Retroactive Benefits

  1. Retroactive Benefits are those benefits to which you are entitled between your Full Retirement Age and your actual filing date, with a 6 month maximum.  Essentially these benefits are available to you as a lump sum if you file for SS after your FRA and you would like to “back date” your application and collect the benefits you would have received had you filed earlier.  These benefits come to you as a lump-sum amount and are limited to a maximum of 6 months.

Suspended Benefits

  1. Suspended Benefits are those benefits that SS has been holding for you after you have requested they suspend your payments. You are allowed to do this after reaching your FRA regardless of when you originally filed for benefits.  These suspended benefits can accrue from as early as your FRA all the way until age 70 when your benefits will resume.  Up until reaching age 70 you have the option of asking for all these suspended benefits in one lump sum instead of taking advantage of Delayed Retirement Credits that you would accrue if you let SS keep the suspended benefits.  Unlike Retroactive Benefits, which are limited to 6 months of monthly benefits, there is no limit to claiming Suspended Benefits, although there is a practical limit of 4 years for people having a FRA of age 66 (70 minus 66 is 4 years).

Tax Bump

  1. If you claim either of the lump-sum benefits above, or even other lump-sum benefits I have not listed, they will come to you all in one tax year. This could generate a large “bump” in your income for that year and possibly lead to an unfavorable tax situation (read:  high taxes).  In reality this lump sum is made up of benefits owed to you over several months or even years in the case of suspended benefits.

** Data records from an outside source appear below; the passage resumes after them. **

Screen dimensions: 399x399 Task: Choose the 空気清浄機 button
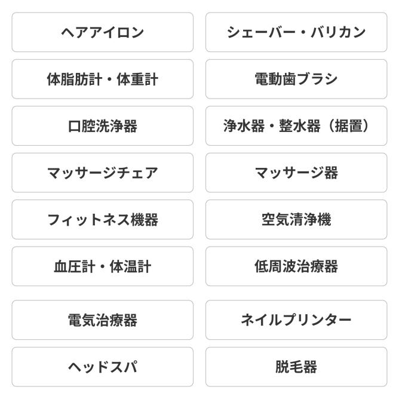point(296,219)
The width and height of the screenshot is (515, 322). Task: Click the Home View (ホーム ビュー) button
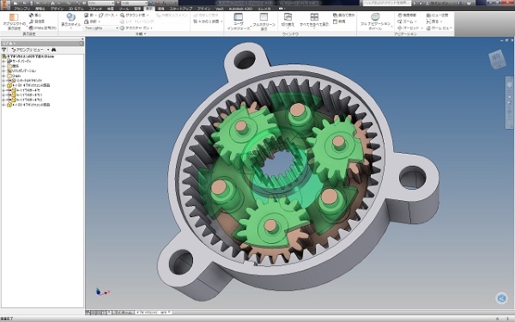[439, 28]
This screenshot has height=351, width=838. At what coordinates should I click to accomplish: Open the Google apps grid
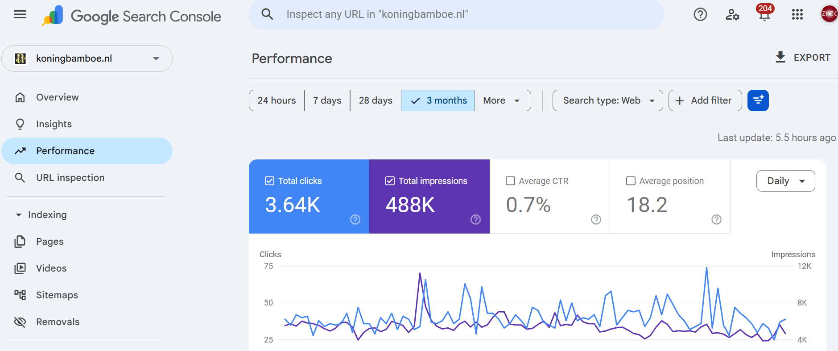[x=797, y=15]
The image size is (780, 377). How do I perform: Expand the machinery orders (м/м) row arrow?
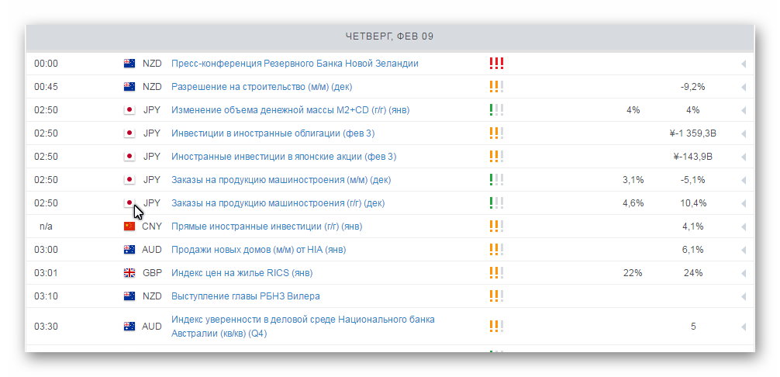tap(744, 180)
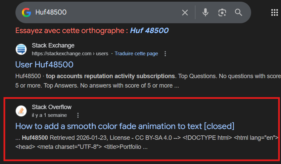Click in the Huf48500 search field
Screen dimensions: 281x164
click(x=101, y=12)
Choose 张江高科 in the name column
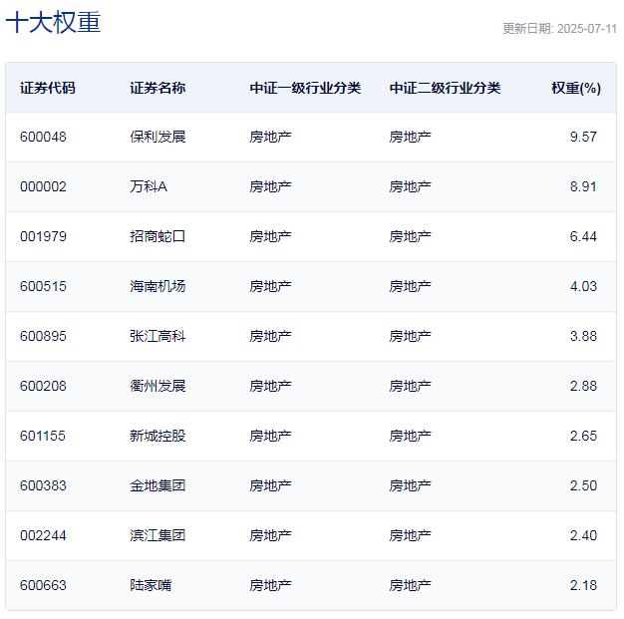 (x=157, y=336)
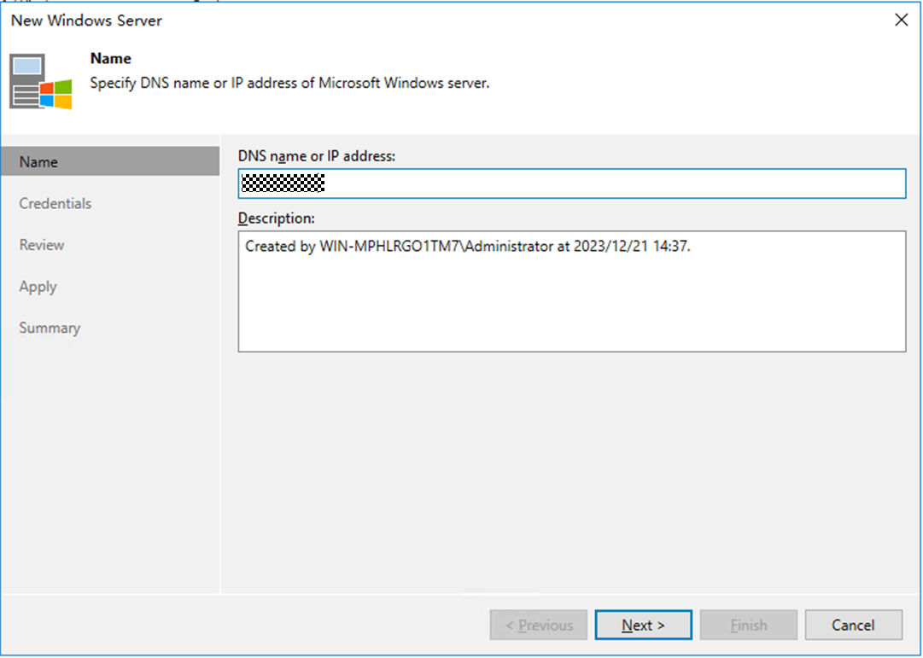923x658 pixels.
Task: Go to the Credentials step
Action: 55,203
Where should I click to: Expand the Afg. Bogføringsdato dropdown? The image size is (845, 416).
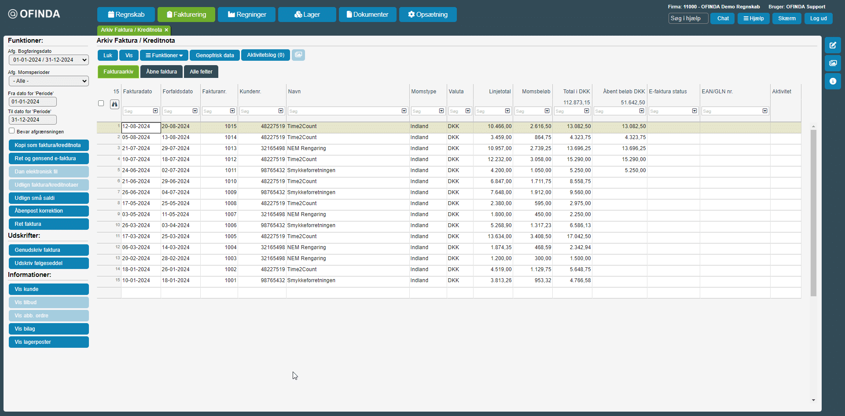pos(48,60)
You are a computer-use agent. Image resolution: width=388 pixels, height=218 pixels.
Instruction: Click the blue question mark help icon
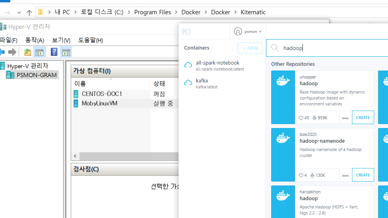(x=54, y=52)
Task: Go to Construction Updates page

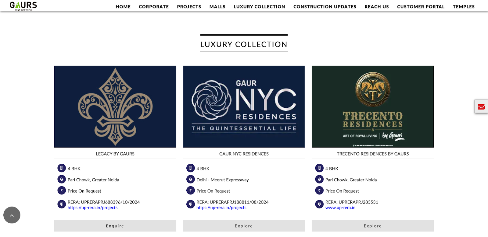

So the reader is right to be concerned.  What if they see a move in their marginal tax bracket as a result of this one-time, lump-sum payment?  How is that fair?  The good news is that the IRS has a way to help with this issue.  The following is explained in detail in IRS Publication 915 “Social Security and Equivalent Railroad Retirement Benefits” (see page 11).

Special Rules for Lump-Sum Benefit Payments

Basically the IRS allows you, through the use of several worksheets, to apply the portion of the lump-sum benefits that was technically for a prior year, to be treated for tax purposes similar to if you had received them those prior years.  This has the effect of spreading out the “income” from SS benefits into the years where it would have occurred had you been receiving it monthly instead of in one lump sum.  When you receive the lump-sum benefits you will also receive a form SSA-1099 describing the benefits you were actually paid that year.  On that form will appear an explanation of which years those benefits were actually intended to be paid.  With this information you can make the adjustments to avoid a tax nightmare that may occur as a result of recognizing all that income in a single year.  All this WITHOUT filing amended tax returns for those prior years.  Not having to file amended returns for prior years is a HUGE benefit to this IRS procedure.  Publication 915 takes what would otherwise be a taxpayer nightmare, or maybe a CPA’s dream, and turns it into a fairly straightforward adjustment.